Key aspects of the project were:

  • Research into many aspects of these societies, including their language, customs, architecture, and the form of, and meaning behind, their respective iconography.
  • Investigation of construction techniques in everyday objects, for example the evolution of wheel construction. Replicating these ideas in cardboard to product artefacts that are load-bearing and fully functioning.
  • Collaborative working (in small teams) to construct  full scale sculptures of relevant artefacts, such as a working Roman chariot, a Viking throne and the Sutton Hoo grave goods. These become centre-pieces for events to showcase the learning.

Nature/science garden

A long-term project to develop the school’s nature garden into an environment which encouraged more active scientific enquiry. All the work arose from exploring of the full gamut of the science curriculum in the classroom, which led on to both practical and imaginative activities outdoors. Designing, building and landscaping was carried out in collaboration with the whole school community, ranging from Reception to Year 6.

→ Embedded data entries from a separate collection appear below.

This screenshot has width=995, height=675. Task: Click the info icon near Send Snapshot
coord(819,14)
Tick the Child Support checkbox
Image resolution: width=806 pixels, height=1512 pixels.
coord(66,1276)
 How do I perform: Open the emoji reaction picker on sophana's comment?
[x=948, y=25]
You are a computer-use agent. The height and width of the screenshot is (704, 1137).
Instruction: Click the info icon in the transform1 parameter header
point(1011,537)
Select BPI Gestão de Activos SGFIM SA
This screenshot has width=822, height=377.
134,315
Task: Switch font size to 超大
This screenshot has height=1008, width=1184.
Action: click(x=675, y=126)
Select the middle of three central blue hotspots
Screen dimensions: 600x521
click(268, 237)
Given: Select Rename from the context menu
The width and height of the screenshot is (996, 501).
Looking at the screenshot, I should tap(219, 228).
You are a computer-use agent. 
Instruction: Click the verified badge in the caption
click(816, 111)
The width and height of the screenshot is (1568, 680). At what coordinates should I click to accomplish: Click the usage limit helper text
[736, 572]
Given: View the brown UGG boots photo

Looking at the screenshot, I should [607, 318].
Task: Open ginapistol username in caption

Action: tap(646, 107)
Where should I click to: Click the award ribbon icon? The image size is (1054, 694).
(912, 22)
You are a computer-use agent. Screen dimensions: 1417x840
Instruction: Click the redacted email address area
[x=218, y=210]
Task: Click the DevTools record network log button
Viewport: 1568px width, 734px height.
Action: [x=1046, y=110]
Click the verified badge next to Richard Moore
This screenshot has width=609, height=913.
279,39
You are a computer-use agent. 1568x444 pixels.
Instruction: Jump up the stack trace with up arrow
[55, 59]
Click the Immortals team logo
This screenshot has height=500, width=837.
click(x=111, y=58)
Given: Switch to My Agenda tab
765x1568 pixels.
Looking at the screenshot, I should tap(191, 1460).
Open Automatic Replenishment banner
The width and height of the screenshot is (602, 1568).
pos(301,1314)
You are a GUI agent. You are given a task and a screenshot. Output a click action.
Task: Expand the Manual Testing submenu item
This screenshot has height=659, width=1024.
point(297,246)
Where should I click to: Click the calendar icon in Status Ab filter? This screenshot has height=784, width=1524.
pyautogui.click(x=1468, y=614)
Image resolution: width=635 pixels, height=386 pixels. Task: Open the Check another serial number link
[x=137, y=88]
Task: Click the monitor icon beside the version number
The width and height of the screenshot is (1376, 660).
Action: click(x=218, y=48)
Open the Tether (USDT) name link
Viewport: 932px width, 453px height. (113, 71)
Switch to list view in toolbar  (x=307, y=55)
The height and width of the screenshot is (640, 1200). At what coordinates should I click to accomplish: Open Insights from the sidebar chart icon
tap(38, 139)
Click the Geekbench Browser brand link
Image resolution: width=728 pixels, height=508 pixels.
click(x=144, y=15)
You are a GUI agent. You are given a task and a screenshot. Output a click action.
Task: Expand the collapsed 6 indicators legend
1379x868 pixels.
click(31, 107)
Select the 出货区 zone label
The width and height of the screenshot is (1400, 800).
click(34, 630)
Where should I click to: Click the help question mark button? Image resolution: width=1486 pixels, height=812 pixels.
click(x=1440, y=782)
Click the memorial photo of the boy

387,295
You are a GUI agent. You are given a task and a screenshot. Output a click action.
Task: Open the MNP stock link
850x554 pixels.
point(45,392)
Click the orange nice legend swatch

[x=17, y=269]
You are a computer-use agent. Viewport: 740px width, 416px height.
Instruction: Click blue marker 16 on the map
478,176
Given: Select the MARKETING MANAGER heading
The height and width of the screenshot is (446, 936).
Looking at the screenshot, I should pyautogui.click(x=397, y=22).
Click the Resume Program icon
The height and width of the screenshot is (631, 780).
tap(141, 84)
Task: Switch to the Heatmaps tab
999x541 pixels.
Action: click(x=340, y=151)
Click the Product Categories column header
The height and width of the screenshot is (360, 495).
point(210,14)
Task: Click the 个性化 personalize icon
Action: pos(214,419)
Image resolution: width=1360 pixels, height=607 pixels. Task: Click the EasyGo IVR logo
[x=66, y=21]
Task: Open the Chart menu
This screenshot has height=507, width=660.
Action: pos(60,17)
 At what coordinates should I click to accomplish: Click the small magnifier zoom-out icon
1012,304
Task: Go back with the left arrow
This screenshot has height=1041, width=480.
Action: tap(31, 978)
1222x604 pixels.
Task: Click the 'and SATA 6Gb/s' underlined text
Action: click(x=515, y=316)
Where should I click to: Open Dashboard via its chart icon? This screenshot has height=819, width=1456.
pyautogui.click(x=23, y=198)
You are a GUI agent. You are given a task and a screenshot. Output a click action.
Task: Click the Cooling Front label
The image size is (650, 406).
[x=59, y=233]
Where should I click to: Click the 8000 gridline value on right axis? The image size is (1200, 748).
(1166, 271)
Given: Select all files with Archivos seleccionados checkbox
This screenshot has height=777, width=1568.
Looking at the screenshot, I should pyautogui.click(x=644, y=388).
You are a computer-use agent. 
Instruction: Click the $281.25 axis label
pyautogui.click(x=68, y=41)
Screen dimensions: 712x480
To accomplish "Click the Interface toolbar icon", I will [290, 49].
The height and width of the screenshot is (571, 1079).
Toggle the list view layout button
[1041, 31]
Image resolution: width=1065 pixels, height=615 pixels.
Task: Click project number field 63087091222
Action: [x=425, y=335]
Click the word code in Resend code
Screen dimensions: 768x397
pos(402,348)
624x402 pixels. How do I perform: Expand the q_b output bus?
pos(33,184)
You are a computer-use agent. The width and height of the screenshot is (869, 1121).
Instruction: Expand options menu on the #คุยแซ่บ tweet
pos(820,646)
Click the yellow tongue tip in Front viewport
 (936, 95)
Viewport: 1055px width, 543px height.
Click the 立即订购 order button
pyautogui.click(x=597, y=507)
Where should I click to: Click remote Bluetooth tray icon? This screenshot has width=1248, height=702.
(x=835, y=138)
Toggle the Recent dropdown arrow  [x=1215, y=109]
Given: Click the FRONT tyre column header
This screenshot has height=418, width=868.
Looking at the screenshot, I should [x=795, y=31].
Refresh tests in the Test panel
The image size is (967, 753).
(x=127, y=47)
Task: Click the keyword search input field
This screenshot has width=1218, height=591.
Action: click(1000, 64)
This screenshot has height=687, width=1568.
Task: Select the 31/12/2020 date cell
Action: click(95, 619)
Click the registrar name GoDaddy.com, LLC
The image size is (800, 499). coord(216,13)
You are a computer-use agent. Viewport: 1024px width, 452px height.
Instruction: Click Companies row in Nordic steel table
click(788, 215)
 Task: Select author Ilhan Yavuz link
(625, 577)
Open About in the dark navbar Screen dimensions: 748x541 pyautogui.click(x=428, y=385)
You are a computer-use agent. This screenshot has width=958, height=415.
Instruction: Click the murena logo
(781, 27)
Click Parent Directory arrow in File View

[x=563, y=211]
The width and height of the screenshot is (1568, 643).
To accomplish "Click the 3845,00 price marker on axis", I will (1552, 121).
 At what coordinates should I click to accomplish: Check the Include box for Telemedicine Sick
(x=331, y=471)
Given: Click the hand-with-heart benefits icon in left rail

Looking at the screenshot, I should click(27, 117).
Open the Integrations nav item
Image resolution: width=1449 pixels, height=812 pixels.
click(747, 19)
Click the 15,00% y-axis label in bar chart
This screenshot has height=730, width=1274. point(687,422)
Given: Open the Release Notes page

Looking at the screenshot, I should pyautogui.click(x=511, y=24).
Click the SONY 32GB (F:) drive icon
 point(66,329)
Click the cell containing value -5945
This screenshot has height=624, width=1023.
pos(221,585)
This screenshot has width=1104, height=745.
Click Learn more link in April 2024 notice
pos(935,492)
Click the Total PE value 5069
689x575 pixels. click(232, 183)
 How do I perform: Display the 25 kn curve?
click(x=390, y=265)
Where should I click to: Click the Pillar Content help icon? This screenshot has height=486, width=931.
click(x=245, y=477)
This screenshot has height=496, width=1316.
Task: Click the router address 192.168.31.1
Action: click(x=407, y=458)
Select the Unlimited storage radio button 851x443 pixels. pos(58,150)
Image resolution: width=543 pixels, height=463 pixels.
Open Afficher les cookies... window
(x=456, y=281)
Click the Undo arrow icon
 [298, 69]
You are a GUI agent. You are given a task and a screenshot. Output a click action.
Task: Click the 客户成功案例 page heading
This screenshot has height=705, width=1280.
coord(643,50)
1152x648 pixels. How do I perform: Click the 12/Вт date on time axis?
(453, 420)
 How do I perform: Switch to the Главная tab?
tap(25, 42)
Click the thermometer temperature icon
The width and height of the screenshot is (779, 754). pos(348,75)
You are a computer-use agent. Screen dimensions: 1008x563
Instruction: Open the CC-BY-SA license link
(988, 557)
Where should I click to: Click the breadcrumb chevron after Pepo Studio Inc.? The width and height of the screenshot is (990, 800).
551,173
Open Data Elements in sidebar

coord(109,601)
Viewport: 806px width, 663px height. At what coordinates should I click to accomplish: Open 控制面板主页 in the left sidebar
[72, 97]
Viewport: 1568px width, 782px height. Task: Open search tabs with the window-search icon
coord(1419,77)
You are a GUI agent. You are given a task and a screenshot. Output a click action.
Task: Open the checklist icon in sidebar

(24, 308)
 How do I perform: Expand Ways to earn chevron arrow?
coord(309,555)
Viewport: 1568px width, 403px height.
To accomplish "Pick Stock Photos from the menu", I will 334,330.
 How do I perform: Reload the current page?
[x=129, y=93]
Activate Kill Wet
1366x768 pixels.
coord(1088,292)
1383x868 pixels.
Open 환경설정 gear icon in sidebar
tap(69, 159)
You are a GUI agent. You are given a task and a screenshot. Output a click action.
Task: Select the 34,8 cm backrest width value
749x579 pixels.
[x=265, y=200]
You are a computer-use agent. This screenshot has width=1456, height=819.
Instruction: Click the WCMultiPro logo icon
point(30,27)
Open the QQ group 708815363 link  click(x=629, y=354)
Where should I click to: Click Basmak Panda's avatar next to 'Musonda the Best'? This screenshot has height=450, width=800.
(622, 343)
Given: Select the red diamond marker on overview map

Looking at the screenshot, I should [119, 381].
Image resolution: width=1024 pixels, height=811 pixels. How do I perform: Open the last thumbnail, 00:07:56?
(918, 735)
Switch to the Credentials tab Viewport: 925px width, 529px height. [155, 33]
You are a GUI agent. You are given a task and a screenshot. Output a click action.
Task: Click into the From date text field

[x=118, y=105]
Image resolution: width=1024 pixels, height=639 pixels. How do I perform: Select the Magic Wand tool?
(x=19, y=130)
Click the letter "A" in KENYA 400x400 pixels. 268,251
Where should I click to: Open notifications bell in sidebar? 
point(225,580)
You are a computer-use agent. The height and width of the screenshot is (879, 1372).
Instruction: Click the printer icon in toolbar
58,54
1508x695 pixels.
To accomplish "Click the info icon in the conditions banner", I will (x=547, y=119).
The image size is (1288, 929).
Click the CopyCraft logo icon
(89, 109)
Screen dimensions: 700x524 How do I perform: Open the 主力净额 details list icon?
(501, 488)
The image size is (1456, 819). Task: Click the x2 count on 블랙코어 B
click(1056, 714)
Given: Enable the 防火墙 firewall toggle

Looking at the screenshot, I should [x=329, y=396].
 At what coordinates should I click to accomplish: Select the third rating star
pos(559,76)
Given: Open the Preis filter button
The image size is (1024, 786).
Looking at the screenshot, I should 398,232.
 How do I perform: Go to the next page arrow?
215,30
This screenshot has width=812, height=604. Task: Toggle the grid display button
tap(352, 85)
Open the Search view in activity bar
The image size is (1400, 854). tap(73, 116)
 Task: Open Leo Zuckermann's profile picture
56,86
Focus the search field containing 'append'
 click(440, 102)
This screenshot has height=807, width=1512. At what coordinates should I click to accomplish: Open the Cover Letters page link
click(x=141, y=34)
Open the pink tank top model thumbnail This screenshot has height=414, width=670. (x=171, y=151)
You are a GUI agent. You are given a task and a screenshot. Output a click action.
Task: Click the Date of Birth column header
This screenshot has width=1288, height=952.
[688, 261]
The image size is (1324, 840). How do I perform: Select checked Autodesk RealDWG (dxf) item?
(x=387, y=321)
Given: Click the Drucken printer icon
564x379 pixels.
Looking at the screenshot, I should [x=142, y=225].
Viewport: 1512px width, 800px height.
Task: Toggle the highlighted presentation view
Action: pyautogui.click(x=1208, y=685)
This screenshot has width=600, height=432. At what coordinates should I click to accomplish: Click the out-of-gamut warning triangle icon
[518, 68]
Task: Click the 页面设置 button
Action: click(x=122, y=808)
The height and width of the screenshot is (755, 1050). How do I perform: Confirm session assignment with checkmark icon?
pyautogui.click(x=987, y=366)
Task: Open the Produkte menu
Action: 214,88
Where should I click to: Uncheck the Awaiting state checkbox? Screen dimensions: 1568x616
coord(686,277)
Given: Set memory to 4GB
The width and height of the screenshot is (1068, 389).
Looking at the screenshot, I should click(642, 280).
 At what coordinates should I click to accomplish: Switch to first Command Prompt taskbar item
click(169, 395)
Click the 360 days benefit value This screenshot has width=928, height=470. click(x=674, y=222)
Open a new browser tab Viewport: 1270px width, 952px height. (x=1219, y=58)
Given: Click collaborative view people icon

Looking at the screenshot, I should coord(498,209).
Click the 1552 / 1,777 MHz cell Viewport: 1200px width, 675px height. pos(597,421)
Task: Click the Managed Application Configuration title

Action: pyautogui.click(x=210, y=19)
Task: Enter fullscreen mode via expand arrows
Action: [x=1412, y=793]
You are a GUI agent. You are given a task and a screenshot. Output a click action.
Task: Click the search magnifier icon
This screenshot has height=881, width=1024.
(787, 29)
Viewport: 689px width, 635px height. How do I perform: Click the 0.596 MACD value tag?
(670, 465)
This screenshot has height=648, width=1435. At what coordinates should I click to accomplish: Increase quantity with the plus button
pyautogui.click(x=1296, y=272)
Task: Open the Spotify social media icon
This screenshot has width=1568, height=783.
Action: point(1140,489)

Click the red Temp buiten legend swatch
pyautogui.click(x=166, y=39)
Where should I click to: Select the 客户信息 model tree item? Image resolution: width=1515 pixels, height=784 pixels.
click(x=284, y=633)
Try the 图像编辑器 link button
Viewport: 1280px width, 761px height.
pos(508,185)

As well as injecting enthusiasm for science, other objectives behind the project were to see how outdoor learning encouraged engagement and improved behaviour; and to see how active, kinaesthetic experiences improve retention of information.

Key aspects of the project were:

  •  The design and construction, with the Year 5 and 6 children, of a standing stone circle which is also an accurately aligned, giant compass. This compass, at the centre of the garden, symbolically fixed the school as the centre of the children’s world, to which all points of the globe connect, as well as bringing a magical, story-telling space and performance arena into the school environment.
  •  Teaching the all the Year 1s basic woodworking skills: accurate measuring, sawing, sanding and using a screwdriver. They used these skills to make 2m-high plant supports for their vegetable beds, which acted as growth measuring sticks and were topped with windmills made from plastic bottles, to check the direction of the wind.
  •  The design, digging and eventual planting of an apothecary’s garden, by Years 1, 2 and 5. In the course of the project I taught children how to make natural medicines from plants (which are now growing in the garden for future year-groups to experiment with) and balms from bees wax. We also explored the healing properties of everyday foods to encourage an interest in how fresh foods maintain health.

Local History

Local history project for East Sussex Records Office, East Sussex, in collaboration with playwright, Sara Clifford, working with 70 children from Wallands School, Lewes.

Starting from the fabulous collection of documents and photographs in the East Sussex Record Office, we worked with the children over two terms, to explore the history of the school’s site: from being open farmland for centuries, the location of a fever hospital and then the building of the school in the 50’s. In parallel, we examined what life would have been like in Lewes in the 50’s, in comparison with the children’s contemporary experiences.

The outcome was a play in verse, performed amongst stackable 3D drawing environments and collaged maps.

The Records Office has permanently accessioned the script and artwork.